Cyrus Sepehr, who can’t walk due to a debilitating disease, says that he is slowly dying in the overcrowded preventive prison system while waiting for local courts to decide his legal fate. Despite a Dec. 7 ruling from Costa Rica’s Supreme Court stating that Sepehr could only remain in San Sebastián if given adequate medical attention, Sepehr says “nothing has changed at all.” He says he’s had several medical emergencies, like almost fainting, and that it’s taken officials up to eight hours to respond to them.
The 53-year-old from the United States has a pair of charges against him in the San José and Pavas prosecutor’s offices related to a fraud case. His trial is set to begin Monday in a San José court for the initial charge.
Prison system director Reynaldo Villalobos told The Tico Times that Sepehr is receiving proper medical attention as required by the Supreme Court ruling.
“We’re moderating his health constantly,” Villalobos said. “When he communicates a situation we immediately attend to it.”
In an interview with The Tico Times in San Sebastián, Sepehr said the left side of his body is deteriorating from post-polio syndrome (PPS), which affects some polio survivors by gradually weakening the muscles first afflicted by the initial bout of polio.
Sepehr, who used to be left-handed, has had to learn to write with his right hand because he can’t move his left arm enough. He rolled up his pant legs to show his left leg, which is half the size of his right leg. Sepehr said he’s lost muscle mass due to being in improper prison conditions in San Sebastián since September.
He added that he is unable to go to the bathroom by himself and relies on fellow inmates to help him. Sepehr said he doesn’t eat or drink for two or three days at a time to avoid having to go to the bathroom.
“It’s so painful, you have no idea,” he said. “I have to wait until the morning time and in the morning people are doing their things. They don’t care about me.”
He said that prison guards and officials have never helped him through basic tasks like going to the bathroom and never check to see if he’s been fed.
“The only people that help me are the prisoners,” he said. But prisoners have told him they’re worried that if he has an accident while they’re taking care of him, it may look to guards like they did something to harm Sepehr.
“So now they don’t even want to help me anymore,” he said of the inmates.
Sepehr said no one from the Justice Ministry has contacted him and that the only authorities he hears from are representatives of the U.S. Embassy.
The charges against Sepehr stem from a criminal complaint made by a former real estate partner from the U.S., alleging that Sepehr took money for properties that he never officially transferred over to the complainant. Sepehr’s defense team, which includes lawyer Guido Núñez, maintains that the real estate transaction was legally carried out and finalized. Núñez said that continued delays in a potential transfer of his client to a hospital or house arrest, as well as delays in court proceedings, are directly harming Sepehr’s health.

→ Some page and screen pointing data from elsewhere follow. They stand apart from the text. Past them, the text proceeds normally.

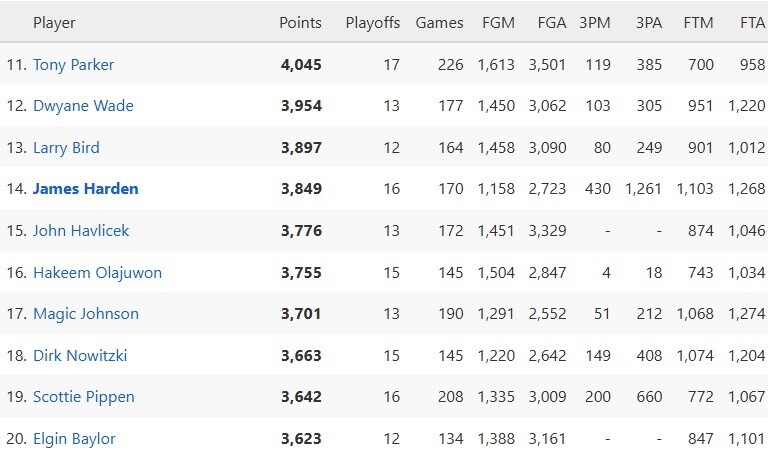Click the Player column header
Image resolution: width=768 pixels, height=459 pixels.
[x=54, y=23]
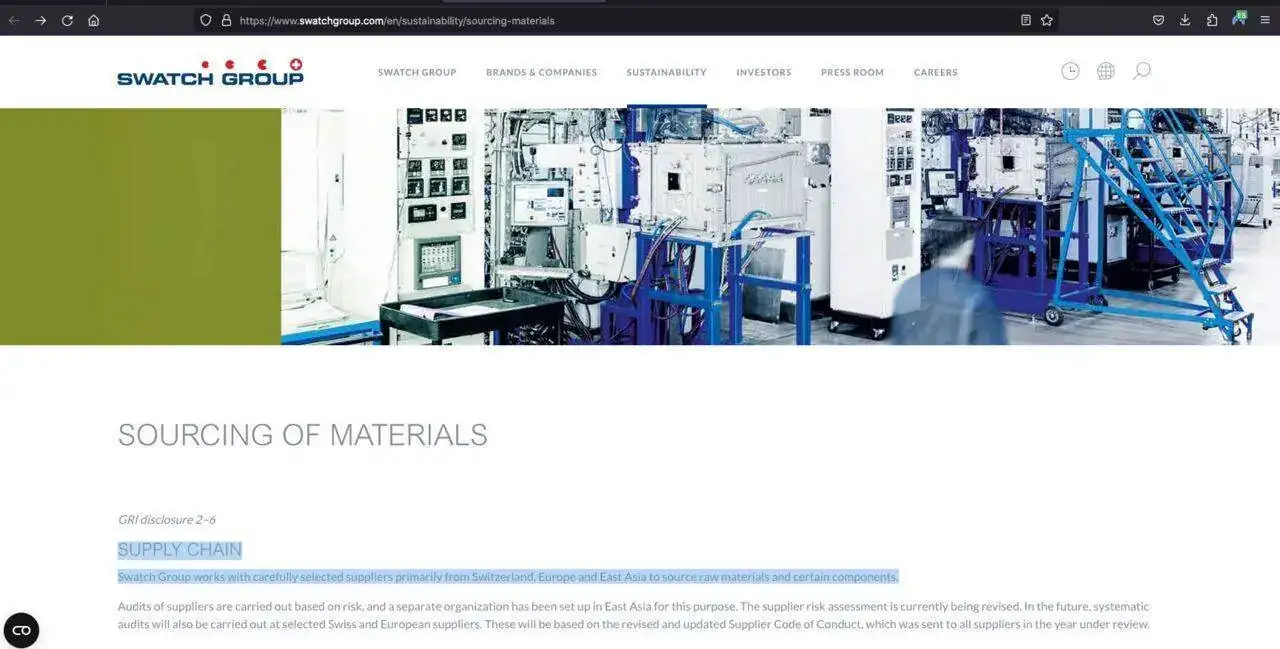Open the extensions puzzle icon
1280x649 pixels.
pos(1212,20)
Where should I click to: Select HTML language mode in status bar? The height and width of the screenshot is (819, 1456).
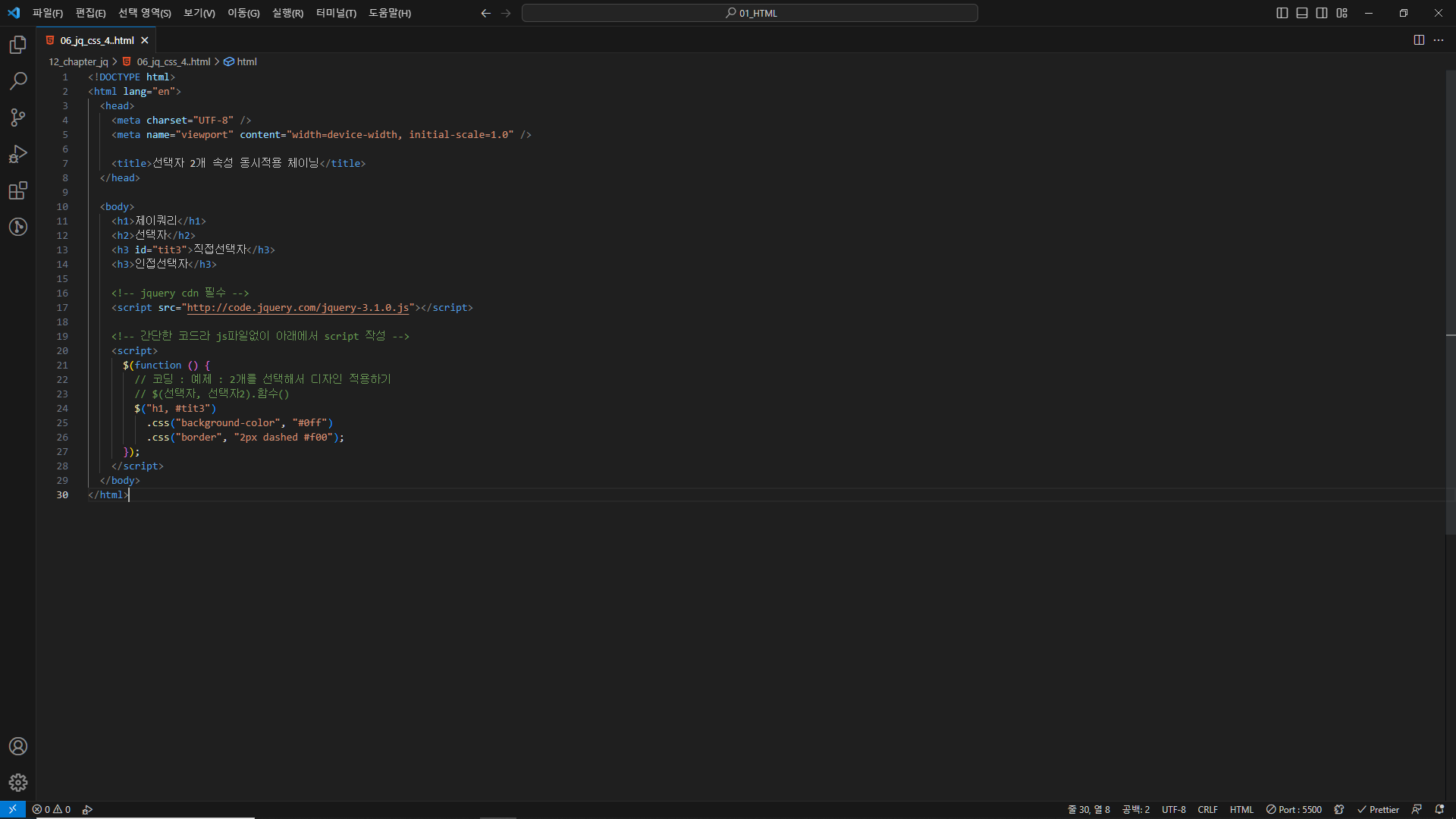tap(1241, 809)
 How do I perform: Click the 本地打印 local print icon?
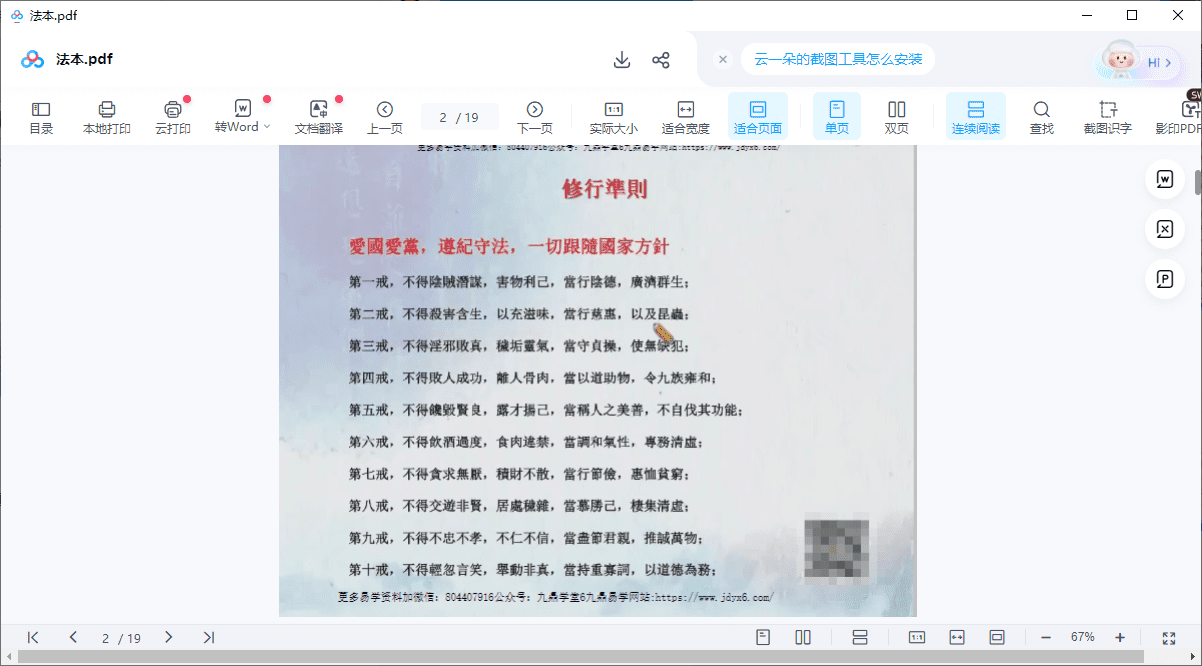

“Everyone is delaying the process for so long that he won’t be in a proper state of health by the time the trial ends,” Núñez said. “Being in that prison continues to cause a severe amount of damage to him.”
Núñez said he sent a formal request to the warden and the prison’s medical directors to outline Sepehr’s conditions and address what they are doing to take care of the prisoner. He says he has not heard back from the officials at San Sebastián.

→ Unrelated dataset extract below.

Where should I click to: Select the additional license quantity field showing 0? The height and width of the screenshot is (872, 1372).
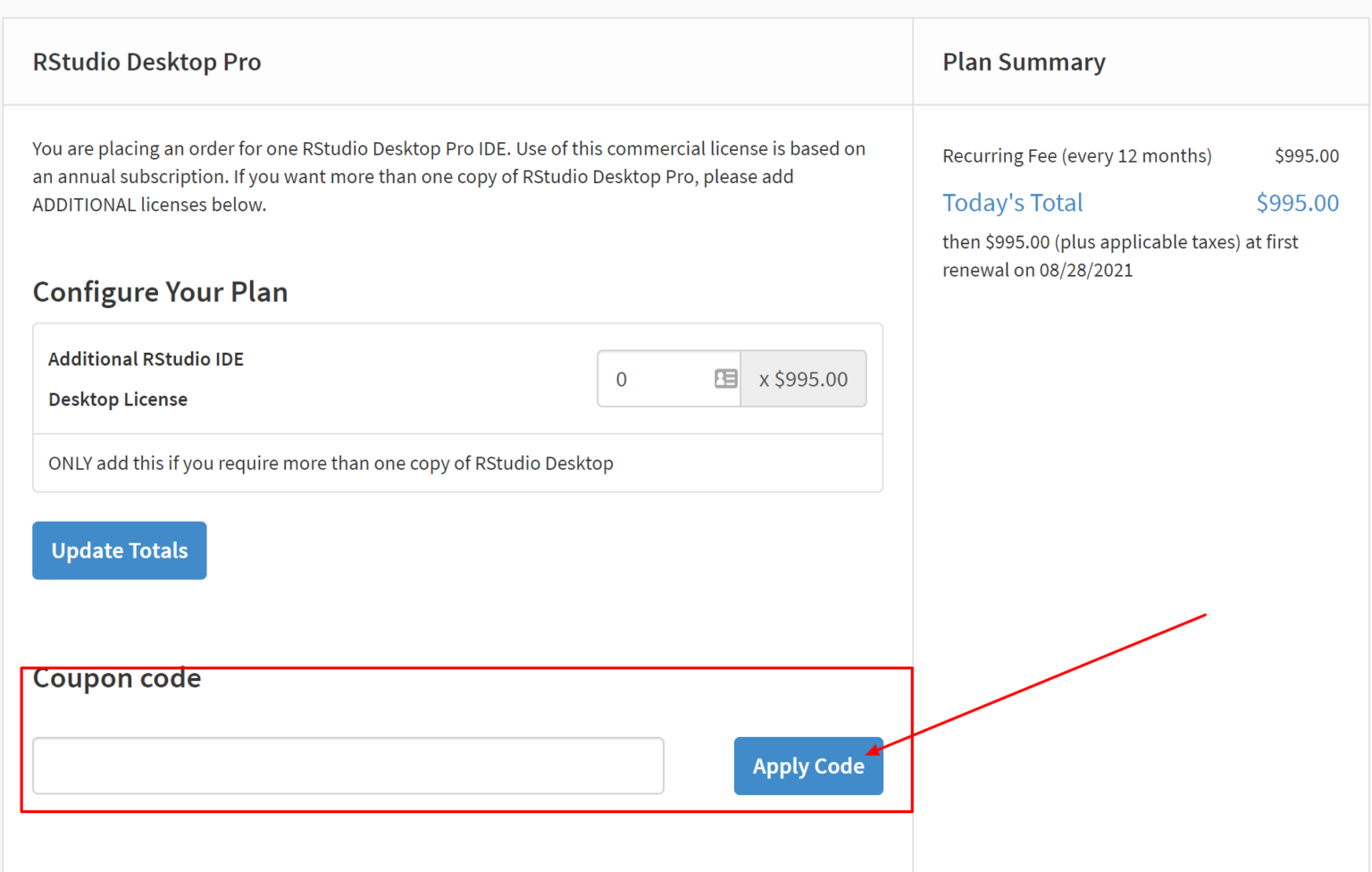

Sepehr has been a Costa Rican resident since 1995 along with his family, he said. He owns numerous properties in “strategic locations” across the country, he said, including many in Puntarenas province, where the lands linked to the fraud allegation are located.
“My case has been a very inhumane case but also a mysterious one,” Sepehr said. “What they have done to me in Costa Rica has not been acceptable.”